_TEXTO EXTRAÍDO_:
::::
Eu não passo de um ano novo

Por vezes eu pensei como seria quando ele chegasse.

Hoje eu me contento com os seus desmandos e com a sua cara lavada me dizendo que embora eu tenha a avidez da vida, é ele quem escolhe o raiar do sol.

Eu sou assim…

Chego trazendo um adocicado na boca que me remete aos ciclos que já foram cumpridos, apesar de me vestir com uma roupa nova e uma maquiagem que acabei de fazer.

Venho com as contrações das surpresas que daqui a pouco eu irei parir, e as emoções que serão enroladas num manto e deixadas na porta de quem quiser adotar.

Será parto normal ou fórceps?

Percebo gargalhadas e lágrimas se misturando ao barulho dos foguetes enquanto não alcançam o ponto final dos ponteiros. E já tem um povaréu falando mal de mim e duvidando do meu jeito de boa gente.

Serei um mocinho? Ou serei um vilão?

Algumas promessas querem me abraçar, algumas alegrias querem me contar as suas histórias, e já posso ver o andar da rotina querendo ser maior do que as lutas que iremos escolher.
::::
_TRECHO DE DADOS_:
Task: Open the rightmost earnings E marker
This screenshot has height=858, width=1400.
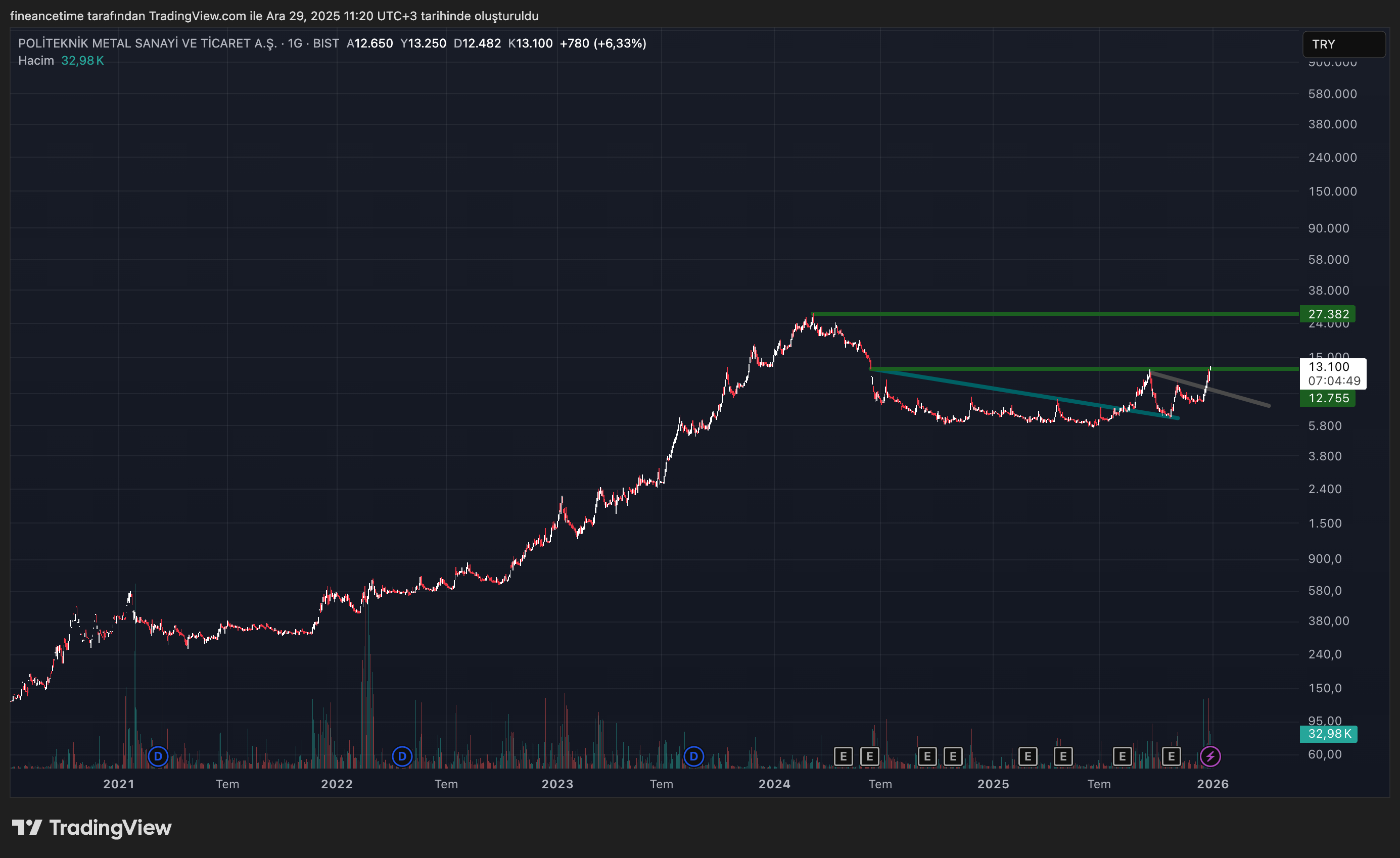Action: click(1171, 756)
::::
Transcreva sem nenhuma alteração o trecho do texto sobre o ano novo que começa em "Será parto normal" e termina em "que iremos escolher.". As linhas não têm nenhum papel nesta tarefa.

Será parto normal ou fórceps?

Percebo gargalhadas e lágrimas se misturando ao barulho dos foguetes enquanto não alcançam o ponto final dos ponteiros. E já tem um povaréu falando mal de mim e duvidando do meu jeito de boa gente.

Serei um mocinho? Ou serei um vilão?

Algumas promessas querem me abraçar, algumas alegrias querem me contar as suas histórias, e já posso ver o andar da rotina querendo ser maior do que as lutas que iremos escolher.